(Material provided Opens)

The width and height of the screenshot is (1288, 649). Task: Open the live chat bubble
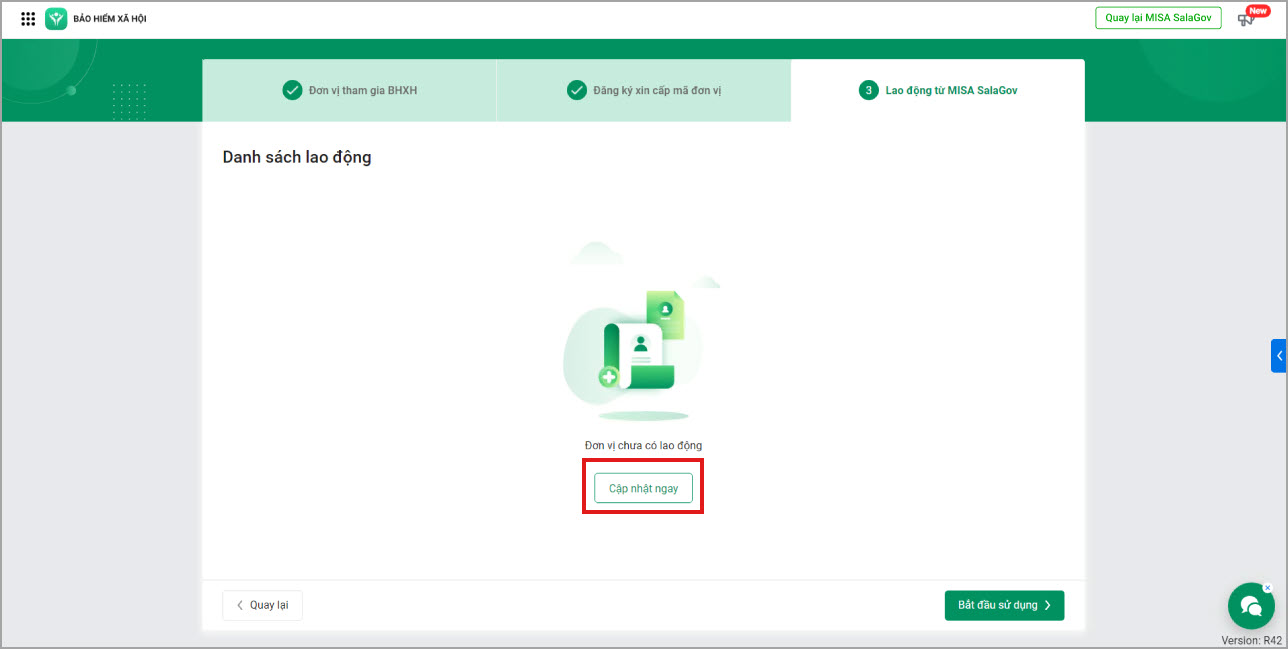click(x=1250, y=605)
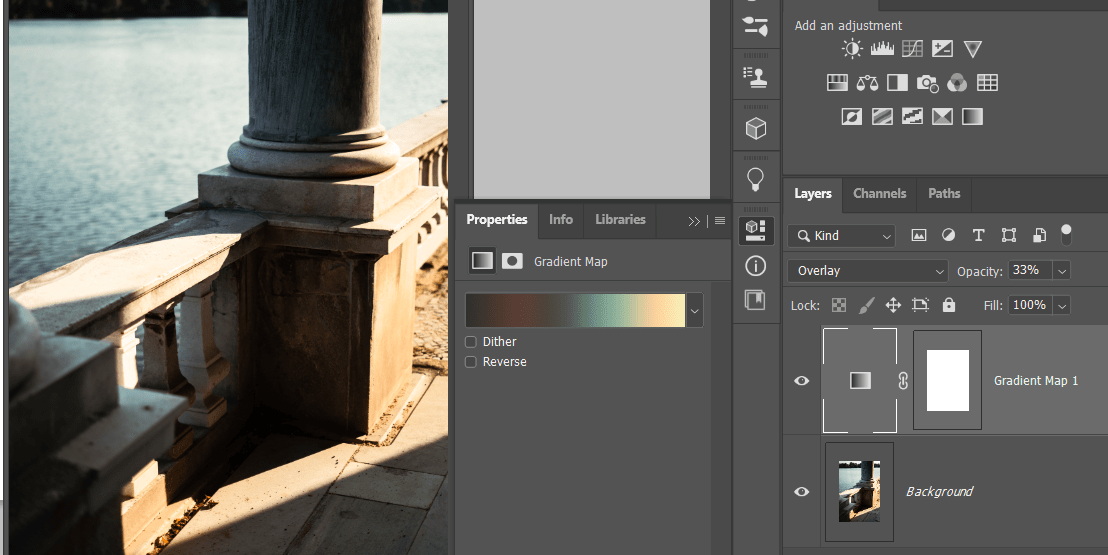Viewport: 1108px width, 555px height.
Task: Hide the Gradient Map 1 layer
Action: pos(801,381)
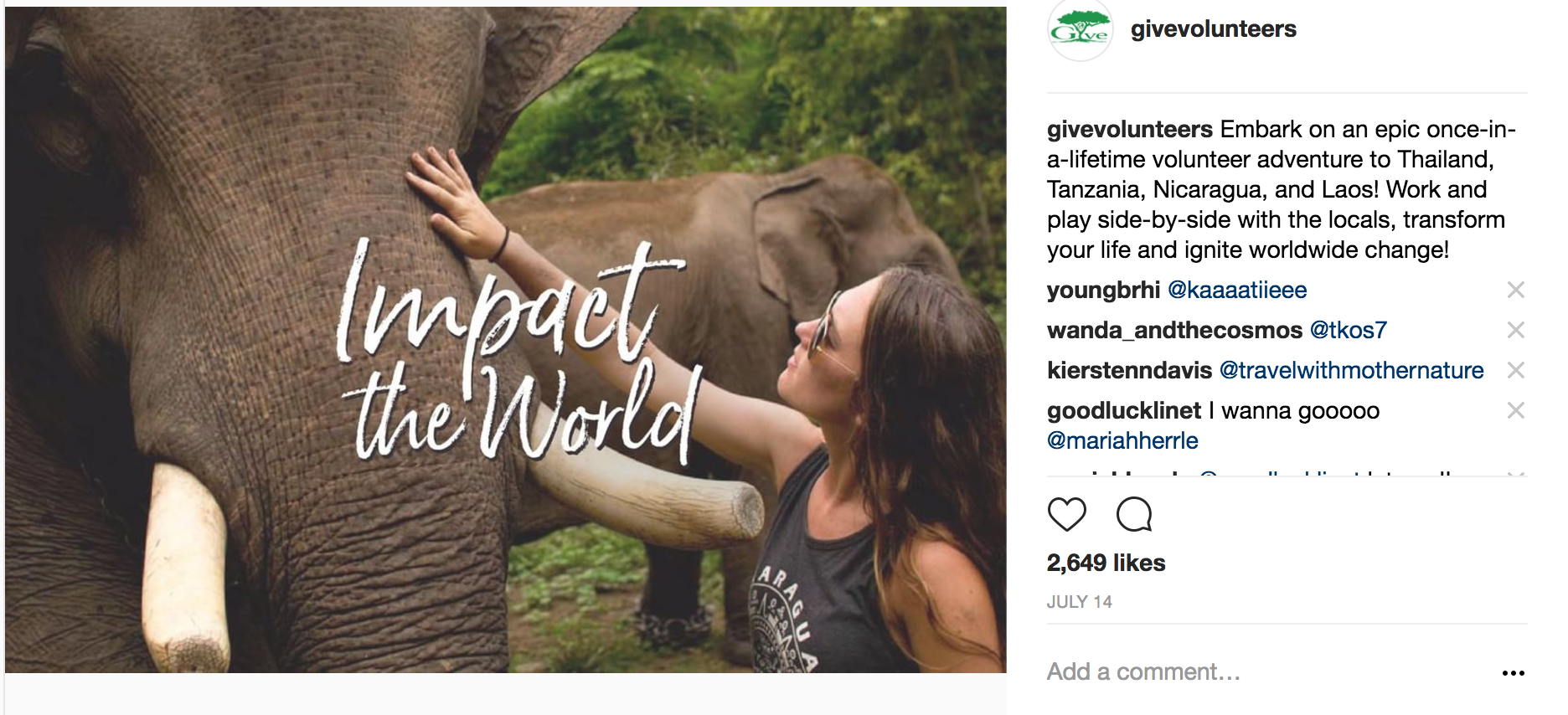Image resolution: width=1568 pixels, height=715 pixels.
Task: View the list of 2,649 likes
Action: tap(1106, 563)
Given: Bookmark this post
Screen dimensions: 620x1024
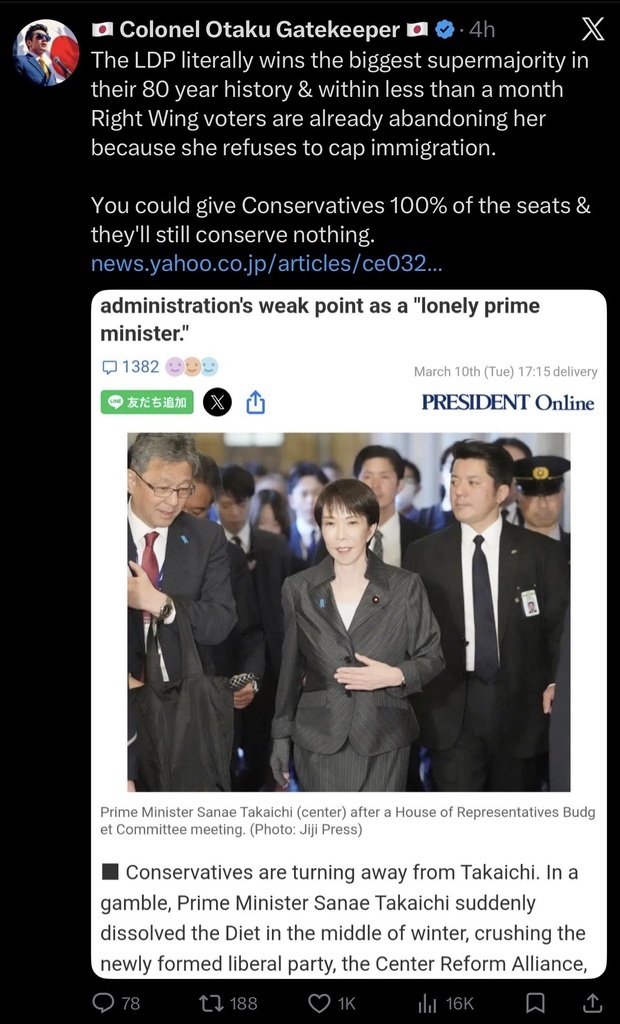Looking at the screenshot, I should [536, 1002].
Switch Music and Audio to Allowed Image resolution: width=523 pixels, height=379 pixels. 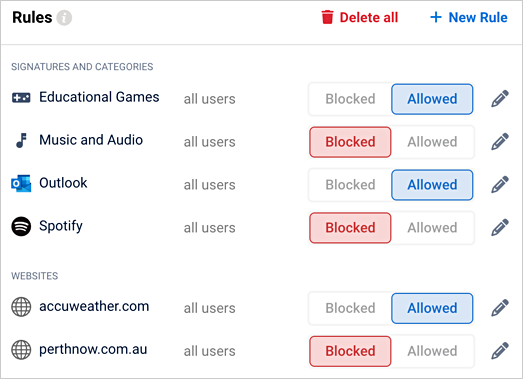(x=432, y=142)
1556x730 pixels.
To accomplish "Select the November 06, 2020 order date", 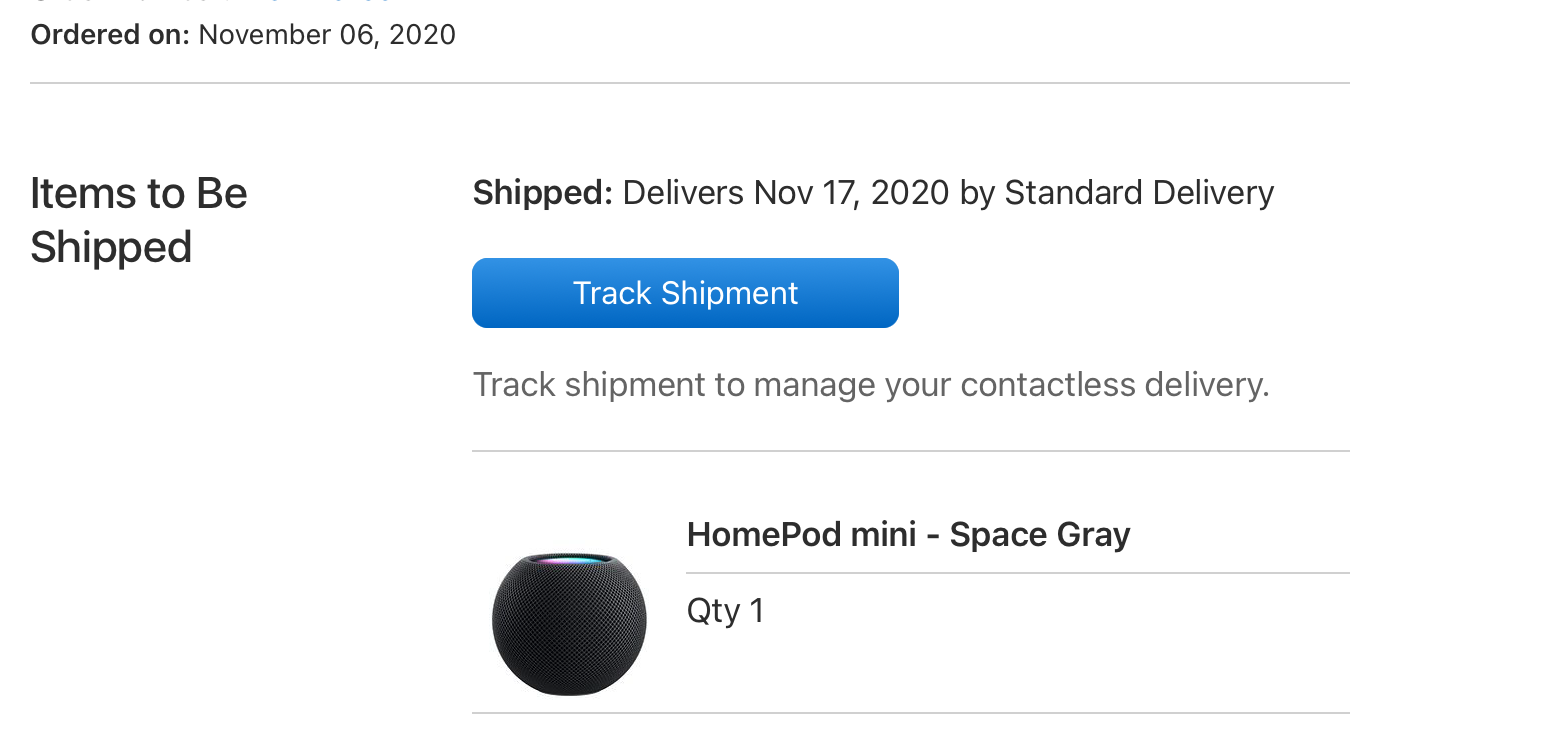I will pyautogui.click(x=327, y=35).
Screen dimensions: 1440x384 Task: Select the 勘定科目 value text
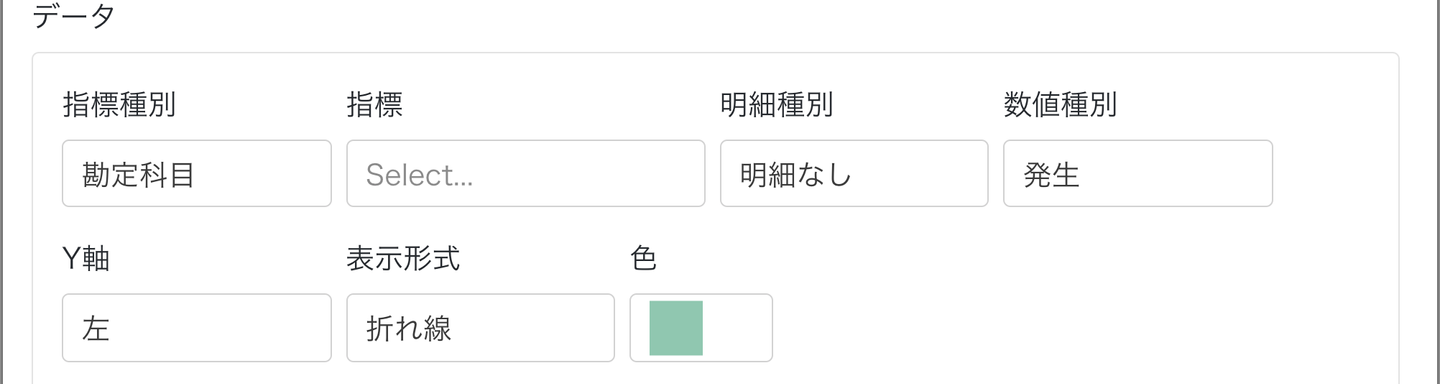[x=138, y=175]
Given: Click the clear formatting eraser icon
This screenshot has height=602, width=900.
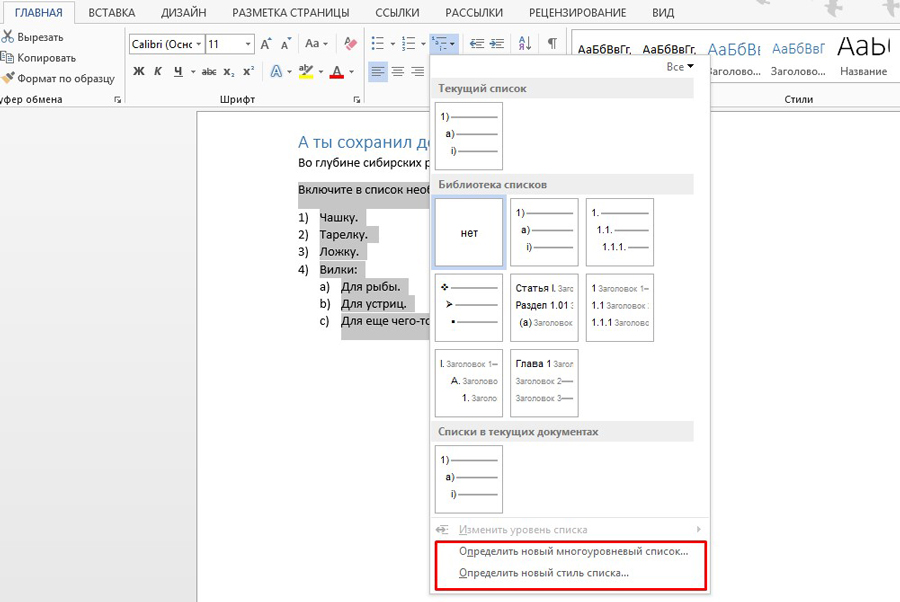Looking at the screenshot, I should point(350,44).
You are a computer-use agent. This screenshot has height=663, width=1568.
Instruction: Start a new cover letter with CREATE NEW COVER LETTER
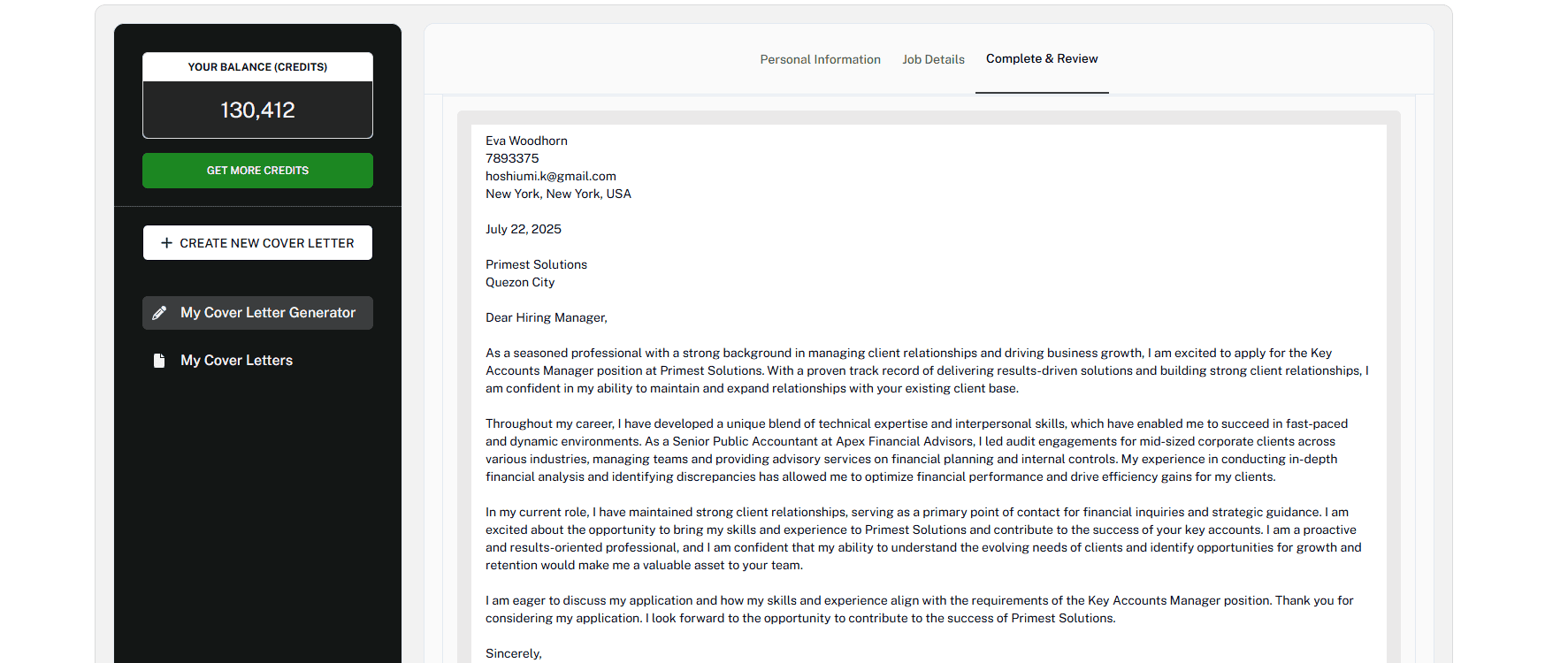[257, 242]
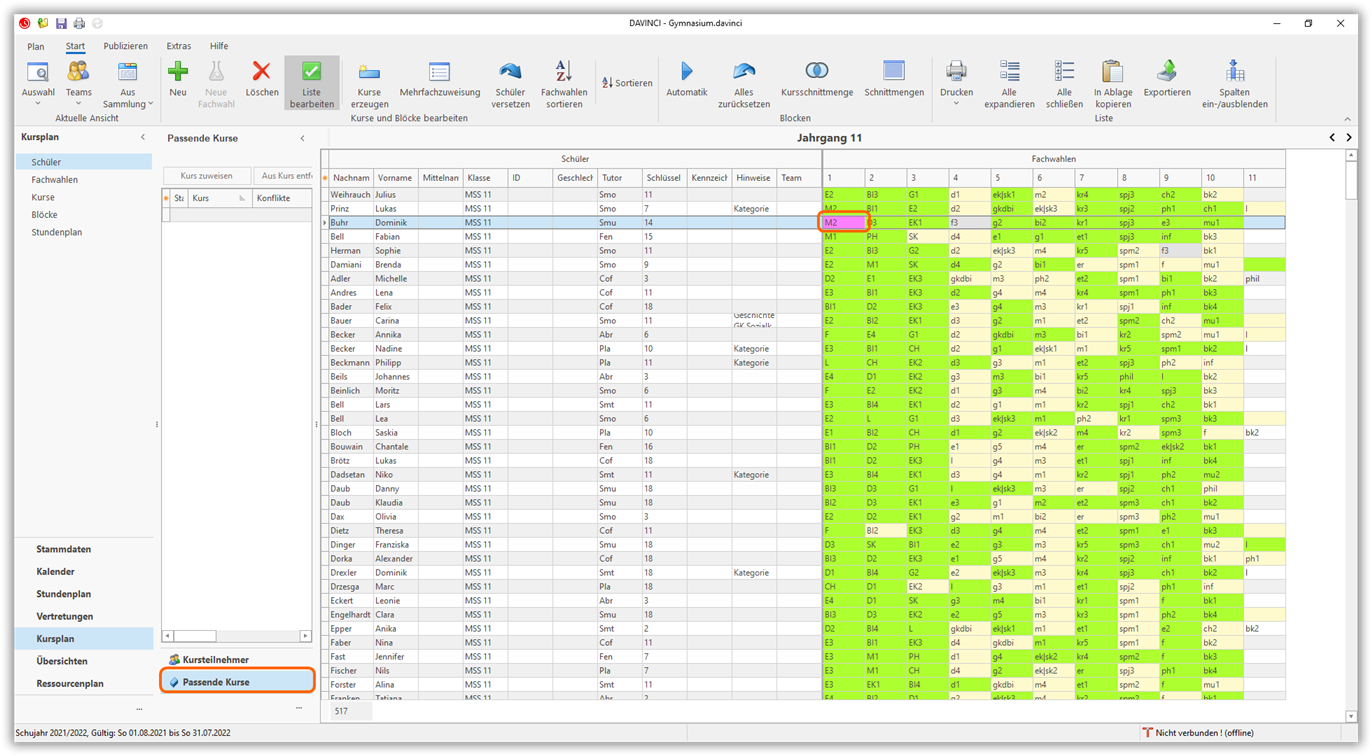Click the Kursschnittmenge icon
1372x756 pixels.
pos(817,73)

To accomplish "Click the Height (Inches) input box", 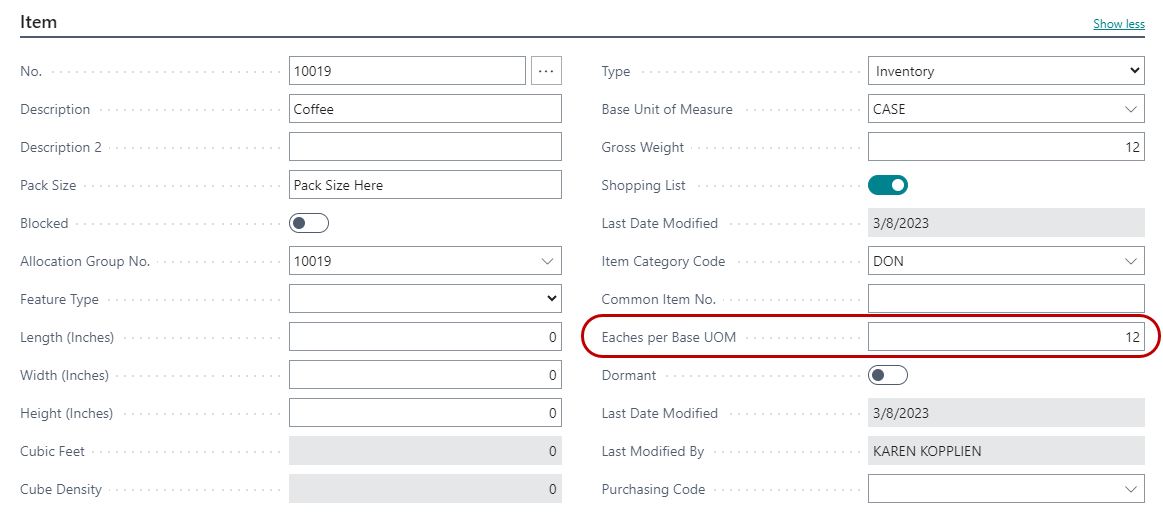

(Material provided Closes)

— Activity —
Pictures stay out. Print the lines of the records above exactly, from the first through the one with "Given: Bookmark this post".

— Exercise solution —
The width and height of the screenshot is (1288, 649). Task: Open the live chat bubble
click(x=1250, y=605)
Viewport: 1108px width, 555px height.
Task: Hide the Gradient Map 1 layer
Action: pos(801,381)
Image resolution: width=1568 pixels, height=715 pixels.
Task: View the list of 2,649 likes
Action: tap(1106, 563)
Given: Bookmark this post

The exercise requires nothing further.